Two-stage hybrid feature selection algorithms for diagnosing erythemato-squamous diseases
1 School of computer science, Shaanxi Normal University, Xi’an 710062, China
2 School of Information Engineering, Shenzhen University, Shenzhen 518060, China
3 CAS Research Centre of Fictitious Economy & Data Science, Chinese Academy of Sciences, Beijing 100080, China
4 School of Information systems, Computing and Mathematics, Brunel University, London UB8 3PH, UK
Health Information Science and Systems 2013, 1:10 doi:10.1186/2047-2501-1-10Published: 30 May 2013
This paper proposes two-stage hybrid feature selection algorithms to build the stable and efficient diagnostic models where a new accuracy measure is introduced to assess the models. The two-stage hybrid algorithms adopt Support Vector Machines (SVM) as a classification tool, and the extended Sequential Forward Search (SFS), Sequential Forward Floating Search (SFFS), and Sequential Backward Floating Search (SBFS), respectively, as search strategies, and the generalized F-score (GF) to evaluate the importance of each feature. The new accuracy measure is used as the criterion to evaluated the performance of a temporary SVM to direct the feature selection algorithms. These hybrid methods combine the advantages of filters and wrappers to select the optimal feature subset from the original feature set to build the stable and efficient classifiers. To get the stable, statistical and optimal classifiers, we conduct 10-fold cross validation experiments in the first stage; then we merge the 10 selected feature subsets of the 10-cross validation experiments, respectively, as the new full feature set to do feature selection in the second stage for each algorithm. We repeat the each hybrid feature selection algorithm in the second stage on the one fold that has got the best result in the first stage.

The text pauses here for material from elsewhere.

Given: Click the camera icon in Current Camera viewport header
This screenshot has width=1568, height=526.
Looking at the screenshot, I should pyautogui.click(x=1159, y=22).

Experimental results show that our proposed two-stage hybrid feature selection algorithms can construct efficient diagnostic models which have got better accuracy than that built by the corresponding hybrid feature selection algorithms without the second stage feature selection procedures. Furthermore our methods have got better classification accuracy when compared with the available algorithms for diagnosing erythemato-squamous diseases.